ACTA APOSTATICAE SEDIS : come, cambiando un po' qua e un po' la, si può cambiare tutto...

domenica 10 settembre 2017

La strategia della manipolazione


TEMPO DI PROVA         

L'oggi è il tempo della prova e possiamo contare solo su noi stessi e sull’aiuto di Dio. Oggi si buttano fuori dalla Chiesa i sacerdoti come don Minutella e si lodano quelli che esultano per l’amore di due omosessuali in chiesa 
di Francesco Lamendola  




C’è un tempo, dice il Libro dell’Ecclesiaste, per ogni cosa: per nascere e per morire; per piangere e per ridere; per cercare e per perdere; per serbare e per buttare via; per la pace e per la guerra.
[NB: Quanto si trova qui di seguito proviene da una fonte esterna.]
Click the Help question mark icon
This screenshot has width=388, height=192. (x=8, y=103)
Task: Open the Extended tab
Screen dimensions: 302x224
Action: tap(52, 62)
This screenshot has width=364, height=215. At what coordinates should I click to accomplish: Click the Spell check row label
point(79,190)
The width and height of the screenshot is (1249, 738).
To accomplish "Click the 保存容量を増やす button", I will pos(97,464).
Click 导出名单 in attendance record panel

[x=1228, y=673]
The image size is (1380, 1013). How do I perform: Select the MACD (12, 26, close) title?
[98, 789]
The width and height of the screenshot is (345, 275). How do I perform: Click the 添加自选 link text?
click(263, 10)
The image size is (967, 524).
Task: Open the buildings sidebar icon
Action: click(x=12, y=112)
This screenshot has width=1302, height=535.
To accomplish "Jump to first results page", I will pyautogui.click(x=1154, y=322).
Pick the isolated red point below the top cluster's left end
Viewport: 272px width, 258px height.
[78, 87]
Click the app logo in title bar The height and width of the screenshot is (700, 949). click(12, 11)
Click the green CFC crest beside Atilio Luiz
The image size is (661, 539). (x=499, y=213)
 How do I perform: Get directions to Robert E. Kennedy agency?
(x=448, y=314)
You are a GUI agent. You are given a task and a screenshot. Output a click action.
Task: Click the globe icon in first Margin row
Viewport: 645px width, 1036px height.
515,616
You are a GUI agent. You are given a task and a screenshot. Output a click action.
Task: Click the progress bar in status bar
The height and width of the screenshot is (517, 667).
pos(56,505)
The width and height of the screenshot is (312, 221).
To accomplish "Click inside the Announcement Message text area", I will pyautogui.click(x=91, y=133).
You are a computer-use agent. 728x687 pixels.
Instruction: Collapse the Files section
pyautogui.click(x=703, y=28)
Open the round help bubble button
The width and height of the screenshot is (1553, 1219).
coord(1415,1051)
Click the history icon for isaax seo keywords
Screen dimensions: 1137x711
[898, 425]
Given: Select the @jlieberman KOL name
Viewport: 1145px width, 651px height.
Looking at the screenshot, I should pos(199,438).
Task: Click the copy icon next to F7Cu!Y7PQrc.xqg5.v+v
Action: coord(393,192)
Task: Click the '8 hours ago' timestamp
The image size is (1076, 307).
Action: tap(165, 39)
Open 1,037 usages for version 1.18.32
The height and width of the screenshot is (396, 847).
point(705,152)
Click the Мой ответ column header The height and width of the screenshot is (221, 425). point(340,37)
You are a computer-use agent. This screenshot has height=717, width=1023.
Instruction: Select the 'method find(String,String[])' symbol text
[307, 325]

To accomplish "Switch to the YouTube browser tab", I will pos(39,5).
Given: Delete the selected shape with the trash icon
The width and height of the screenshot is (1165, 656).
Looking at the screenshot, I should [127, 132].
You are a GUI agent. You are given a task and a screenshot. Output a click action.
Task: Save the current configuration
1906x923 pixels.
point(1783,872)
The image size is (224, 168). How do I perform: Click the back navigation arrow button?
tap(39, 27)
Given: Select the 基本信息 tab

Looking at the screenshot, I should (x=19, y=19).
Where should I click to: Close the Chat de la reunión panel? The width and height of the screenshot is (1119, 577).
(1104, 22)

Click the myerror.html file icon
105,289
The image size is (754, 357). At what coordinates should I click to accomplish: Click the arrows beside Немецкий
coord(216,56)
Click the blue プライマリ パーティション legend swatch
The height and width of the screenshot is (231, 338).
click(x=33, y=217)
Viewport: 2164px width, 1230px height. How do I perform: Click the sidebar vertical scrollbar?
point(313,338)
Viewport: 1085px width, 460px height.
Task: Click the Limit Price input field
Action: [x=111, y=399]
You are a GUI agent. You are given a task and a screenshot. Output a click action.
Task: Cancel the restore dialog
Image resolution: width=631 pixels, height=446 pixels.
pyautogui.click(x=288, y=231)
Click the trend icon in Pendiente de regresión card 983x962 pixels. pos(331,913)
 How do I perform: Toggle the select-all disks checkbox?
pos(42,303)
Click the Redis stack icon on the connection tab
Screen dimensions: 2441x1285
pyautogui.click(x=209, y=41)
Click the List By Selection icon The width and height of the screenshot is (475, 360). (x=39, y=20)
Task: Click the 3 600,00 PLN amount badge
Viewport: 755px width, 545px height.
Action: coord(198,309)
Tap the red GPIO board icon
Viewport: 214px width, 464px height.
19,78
Il tempo in cui viviamo noi, oggi, è il tempo della prova: e, dopo la prova, verrà il tempo della giustizia. Ora noi siamo messi nel crogiolo, siamo battuti e vagliati come il grano: e possiamo contare solo su noi stessi e sull’aiuto di Dio. Chi doveva guidarci, ci ha condotti fuori dalla strada giusta; chi doveva vigilare, s’è addormentato; chi doveva sostenerci, è diventato per noi occasione di scandalo. I pastori si sono rivelati mercenari, o, peggio, alcuni di essi si sono rivelati dei lupi rapaci, e, invece di custodire le pecorelle che erano state loro affidate, si sono gettati su di esse con le unghie e con le zanne per sbranarle. Ciò a cui stiamo assistendo è sconvolgente: una immensa moltitudine di anime è in pericolo, sedotta e ingannata da dottrine aberranti, da una deliberata mistificazione del Vangelo. Costoro hanno fabbricato una falsa religione al posto della vera, e la stanno spacciando per quella: con parole menzognere, con concetti sofistici, con gesti teatrali, e, soprattutto, sfruttando gli umori della folla, che sempre ascolta volentieri la voce di chi non parla di sacrifici, di lotte e della Croce, ma parla solo di letizia, di misericordia, di perdono (senza pentimento) hanno letteralmente stravolto il messaggio di Gesù Cristo, lo hanno deturpato, lo hanno reso irriconoscibile.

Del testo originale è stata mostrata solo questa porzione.